The music of Ys II deserves better.
Editor's review by Adam Corn (2009-03-31)
The premise of the Renewal series was to re-synth compositions from Ys in a more futuristic tone. In the first Ys Renewal the attempt was partially successful - though in general it was a bit too simplistic, it did have several interesting synth renditions of staple themes and rare exclusives to offer fans. Unfortunately Ys II Renewal stays less true to its premise and falls short of its predecessor.
Several tracks around the beginning of Ys II Renewal are so full of standard FM synth I wonder how different they are from the original "Music from Ys II" versions. No doubt I've been spoiled by the raging guitar work from the PC-Engine/Turbografx CD version of Ys II in action themes like "Ruins of Moondoria" and "Moat of Burnedless", but Renewal makes me realize how good the synth programming was in that game as well. A bafflingly short sustain for the lead instrument in "Ruins of Moondoria" makes Renewal's version sadly underpowered, and tracks like "Noble District of Toal", "Ice Ridge of Noltia" and "Subterranean Canal" lose a great amount of their charm without the unique instrumentation of the PC-Engine version. Even the cool flute and bell samples which helped distinguish the first Renewal album are mostly absent here. The annoying synth brass from that album is still present, however, and tracks like "Lilia" and "Feena" suffer for it.
There are a few redeeming instances where the album's execution lives up to its premise. "To Make the End of Battle" is such an outrageously rocking composition that it's hard to imagine it faltering in any form, and the chaotic conflagration of synthesized sounds which offsets its main melody makes for an interesting take on the classic theme. In "Palace of Salmon", high-energy lead synth capably substitutes for the PC-Engine version's electric guitar, while some strange but cool electronic warbles add something unique.
The lure of the first Renewal album was its selection of "lost tracks" which had yet to be arranged in other albums, a few of which were every bit as exciting as better-known classics. However Ys II's themes have been more thoroughly covered, so this second Renewal has less to offer in rare material. The one standout track that I don't recognize from the PC-Engine and symphonic arrangements is "Feel Blue". It's one of those magical Ys themes that is moody yet melodic, wistful yet pleasant, and with synth and arrangement far superior to the Ys II Perfect Collection version, it's certainly a nice bonus to have.
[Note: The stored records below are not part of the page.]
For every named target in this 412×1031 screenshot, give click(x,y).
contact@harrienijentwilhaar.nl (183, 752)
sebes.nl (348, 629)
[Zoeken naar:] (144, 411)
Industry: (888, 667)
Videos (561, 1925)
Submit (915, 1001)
Really the greatest thing Ys II Renewal has in its favor is its lack of competition from other arranged albums for the title. The "Music from Ys II" album is something of a relic, and Ys II Perfect Collection is such a generally sad attempt at arrangement (the first disc anyway) that Renewal does constitute an improvement. The best place to experience the many excellent themes from Ys II remains the CD audio from the PC-Engine game itself; only those unfortunate enough to be able to attain that disc or hardcore enough to pay a premium for just a few worthwhile arrangements need bother with Ys II Renewal.